== INPUT MATERIAL ==

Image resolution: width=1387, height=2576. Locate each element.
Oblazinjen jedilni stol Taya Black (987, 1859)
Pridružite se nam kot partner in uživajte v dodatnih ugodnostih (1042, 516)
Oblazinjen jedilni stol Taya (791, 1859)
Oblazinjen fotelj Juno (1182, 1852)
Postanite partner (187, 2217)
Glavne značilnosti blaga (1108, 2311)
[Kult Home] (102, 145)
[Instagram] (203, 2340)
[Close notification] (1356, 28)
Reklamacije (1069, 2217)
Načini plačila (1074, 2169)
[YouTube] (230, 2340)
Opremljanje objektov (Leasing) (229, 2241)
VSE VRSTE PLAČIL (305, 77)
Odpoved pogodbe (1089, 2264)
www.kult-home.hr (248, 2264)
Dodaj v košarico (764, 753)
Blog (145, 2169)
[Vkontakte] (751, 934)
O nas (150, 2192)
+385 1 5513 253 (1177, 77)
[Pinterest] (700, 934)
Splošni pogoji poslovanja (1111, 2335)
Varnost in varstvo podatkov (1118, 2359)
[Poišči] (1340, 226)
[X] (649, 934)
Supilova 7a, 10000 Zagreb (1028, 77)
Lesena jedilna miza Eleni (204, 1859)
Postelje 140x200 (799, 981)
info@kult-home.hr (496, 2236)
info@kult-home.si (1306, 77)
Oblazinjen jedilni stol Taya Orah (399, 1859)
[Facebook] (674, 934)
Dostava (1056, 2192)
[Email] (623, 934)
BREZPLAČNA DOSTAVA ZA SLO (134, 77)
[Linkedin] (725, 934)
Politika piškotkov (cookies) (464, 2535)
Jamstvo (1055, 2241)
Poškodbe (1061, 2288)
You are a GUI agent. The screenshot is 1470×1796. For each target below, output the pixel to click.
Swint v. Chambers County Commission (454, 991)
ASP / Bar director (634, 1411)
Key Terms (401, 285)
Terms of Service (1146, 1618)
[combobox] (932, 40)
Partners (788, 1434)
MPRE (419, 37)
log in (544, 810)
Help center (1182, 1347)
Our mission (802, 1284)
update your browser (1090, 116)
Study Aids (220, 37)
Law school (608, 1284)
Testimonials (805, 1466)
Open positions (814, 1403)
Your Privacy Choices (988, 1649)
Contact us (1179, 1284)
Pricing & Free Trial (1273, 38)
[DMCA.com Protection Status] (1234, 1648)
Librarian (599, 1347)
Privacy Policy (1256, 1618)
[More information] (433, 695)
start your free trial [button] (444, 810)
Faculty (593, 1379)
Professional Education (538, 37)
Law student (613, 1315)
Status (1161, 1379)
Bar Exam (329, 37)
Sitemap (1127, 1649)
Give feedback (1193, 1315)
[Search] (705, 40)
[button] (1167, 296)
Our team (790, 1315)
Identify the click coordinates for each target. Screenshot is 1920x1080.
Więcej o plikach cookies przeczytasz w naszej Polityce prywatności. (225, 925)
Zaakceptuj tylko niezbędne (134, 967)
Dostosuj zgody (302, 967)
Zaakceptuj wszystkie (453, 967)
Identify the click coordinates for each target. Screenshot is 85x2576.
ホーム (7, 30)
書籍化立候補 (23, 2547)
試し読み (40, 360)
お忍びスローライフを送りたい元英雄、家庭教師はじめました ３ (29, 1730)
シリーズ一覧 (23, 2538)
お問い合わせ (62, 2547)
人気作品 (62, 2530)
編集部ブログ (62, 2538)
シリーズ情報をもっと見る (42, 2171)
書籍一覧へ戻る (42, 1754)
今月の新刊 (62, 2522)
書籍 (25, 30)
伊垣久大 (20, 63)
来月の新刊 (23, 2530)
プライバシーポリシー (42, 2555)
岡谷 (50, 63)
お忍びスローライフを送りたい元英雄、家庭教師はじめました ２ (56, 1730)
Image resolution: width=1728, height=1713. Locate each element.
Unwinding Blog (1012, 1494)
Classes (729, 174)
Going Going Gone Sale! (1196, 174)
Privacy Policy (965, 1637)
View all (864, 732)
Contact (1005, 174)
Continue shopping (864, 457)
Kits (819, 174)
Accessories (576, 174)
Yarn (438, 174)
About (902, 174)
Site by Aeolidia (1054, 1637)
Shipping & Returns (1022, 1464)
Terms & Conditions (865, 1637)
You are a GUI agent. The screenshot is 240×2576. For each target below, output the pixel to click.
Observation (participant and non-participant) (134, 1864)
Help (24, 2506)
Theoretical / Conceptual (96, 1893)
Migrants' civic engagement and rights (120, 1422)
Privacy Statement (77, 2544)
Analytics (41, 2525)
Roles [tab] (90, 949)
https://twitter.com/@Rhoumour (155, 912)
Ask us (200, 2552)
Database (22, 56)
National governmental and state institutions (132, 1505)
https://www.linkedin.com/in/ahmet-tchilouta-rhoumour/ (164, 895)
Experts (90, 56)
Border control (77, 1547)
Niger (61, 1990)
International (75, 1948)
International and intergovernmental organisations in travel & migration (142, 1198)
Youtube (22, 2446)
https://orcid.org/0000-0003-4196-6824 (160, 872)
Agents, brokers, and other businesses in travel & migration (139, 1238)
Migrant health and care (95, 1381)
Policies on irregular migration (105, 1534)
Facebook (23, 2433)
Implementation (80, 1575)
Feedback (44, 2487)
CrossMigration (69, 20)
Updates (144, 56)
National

===

The required result is an identical copy of the records above.

— EXERCISE RESPONSE —
Image resolution: width=1387, height=2576. Locate each element.
Oblazinjen jedilni stol Taya Black (987, 1859)
Pridružite se nam kot partner in uživajte v dodatnih ugodnostih (1042, 516)
Oblazinjen jedilni stol Taya (791, 1859)
Oblazinjen fotelj Juno (1182, 1852)
Postanite partner (187, 2217)
Glavne značilnosti blaga (1108, 2311)
[Kult Home] (102, 145)
[Instagram] (203, 2340)
[Close notification] (1356, 28)
Reklamacije (1069, 2217)
Načini plačila (1074, 2169)
[YouTube] (230, 2340)
Opremljanje objektov (Leasing) (229, 2241)
VSE VRSTE PLAČIL (305, 77)
Odpoved pogodbe (1089, 2264)
www.kult-home.hr (248, 2264)
Dodaj v košarico (764, 753)
Blog (145, 2169)
[Vkontakte] (751, 934)
O nas (150, 2192)
+385 1 5513 253 (1177, 77)
[Pinterest] (700, 934)
Splošni pogoji poslovanja (1111, 2335)
Varnost in varstvo podatkov (1118, 2359)
[Poišči] (1340, 226)
[X] (649, 934)
Supilova 7a, 10000 Zagreb (1028, 77)
Lesena jedilna miza Eleni (204, 1859)
Postelje 140x200 (799, 981)
info@kult-home.hr (496, 2236)
info@kult-home.si (1306, 77)
Oblazinjen jedilni stol Taya Orah (399, 1859)
[Facebook] (674, 934)
Dostava (1056, 2192)
[Email] (623, 934)
BREZPLAČNA DOSTAVA ZA SLO (134, 77)
[Linkedin] (725, 934)
Politika piškotkov (cookies) (464, 2535)
Jamstvo (1055, 2241)
Poškodbe (1061, 2288)
You are a GUI agent. The screenshot is 1470×1796. For each target below, output the pixel to click.
Swint v. Chambers County Commission (454, 991)
ASP / Bar director (634, 1411)
Key Terms (401, 285)
Terms of Service (1146, 1618)
[combobox] (932, 40)
Partners (788, 1434)
MPRE (419, 37)
log in (544, 810)
Help center (1182, 1347)
Our mission (802, 1284)
update your browser (1090, 116)
Study Aids (220, 37)
Law school (608, 1284)
Testimonials (805, 1466)
Open positions (814, 1403)
Your Privacy Choices (988, 1649)
Contact us (1179, 1284)
Pricing & Free Trial (1273, 38)
[DMCA.com Protection Status] (1234, 1648)
Librarian (599, 1347)
Privacy Policy (1256, 1618)
[More information] (433, 695)
start your free trial [button] (444, 810)
Faculty (593, 1379)
Professional Education (538, 37)
Law student (613, 1315)
Status (1161, 1379)
Bar Exam (329, 37)
Sitemap (1127, 1649)
Give feedback (1193, 1315)
[Search] (705, 40)
[button] (1167, 296)
Our team (790, 1315)
Identify the click coordinates for each target. Screenshot is 1920x1080.
Więcej o plikach cookies przeczytasz w naszej Polityce prywatności. (225, 925)
Zaakceptuj tylko niezbędne (134, 967)
Dostosuj zgody (302, 967)
Zaakceptuj wszystkie (453, 967)
Identify the click coordinates for each target. Screenshot is 85x2576.
ホーム (7, 30)
書籍化立候補 (23, 2547)
試し読み (40, 360)
お忍びスローライフを送りたい元英雄、家庭教師はじめました ３ (29, 1730)
シリーズ一覧 (23, 2538)
お問い合わせ (62, 2547)
人気作品 (62, 2530)
編集部ブログ (62, 2538)
シリーズ情報をもっと見る (42, 2171)
書籍一覧へ戻る (42, 1754)
今月の新刊 (62, 2522)
書籍 (25, 30)
伊垣久大 (20, 63)
来月の新刊 (23, 2530)
プライバシーポリシー (42, 2555)
岡谷 (50, 63)
お忍びスローライフを送りたい元英雄、家庭教師はじめました ２ (56, 1730)
Image resolution: width=1728, height=1713. Locate each element.
Unwinding Blog (1012, 1494)
Classes (729, 174)
Going Going Gone Sale! (1196, 174)
Privacy Policy (965, 1637)
View all (864, 732)
Contact (1005, 174)
Continue shopping (864, 457)
Kits (819, 174)
Accessories (576, 174)
Yarn (438, 174)
About (902, 174)
Site by Aeolidia (1054, 1637)
Shipping & Returns (1022, 1464)
Terms & Conditions (865, 1637)
You are a GUI agent. The screenshot is 240×2576. For each target below, output the pixel to click.
Observation (participant and non-participant) (134, 1864)
Help (24, 2506)
Theoretical / Conceptual (96, 1893)
Migrants' civic engagement and rights (120, 1422)
Privacy Statement (77, 2544)
Analytics (41, 2525)
Roles [tab] (90, 949)
https://twitter.com/@Rhoumour (155, 912)
Ask us (200, 2552)
Database (22, 56)
National governmental and state institutions (132, 1505)
https://www.linkedin.com/in/ahmet-tchilouta-rhoumour/ (164, 895)
Experts (90, 56)
Border control (77, 1547)
Niger (61, 1990)
International (75, 1948)
International and intergovernmental organisations in travel & migration (142, 1198)
Youtube (22, 2446)
https://orcid.org/0000-0003-4196-6824 (160, 872)
Agents, brokers, and other businesses in travel & migration (139, 1238)
Migrant health and care (95, 1381)
Policies on irregular migration (105, 1534)
Facebook (23, 2433)
Implementation (80, 1575)
Feedback (44, 2487)
CrossMigration (69, 20)
Updates (144, 56)
National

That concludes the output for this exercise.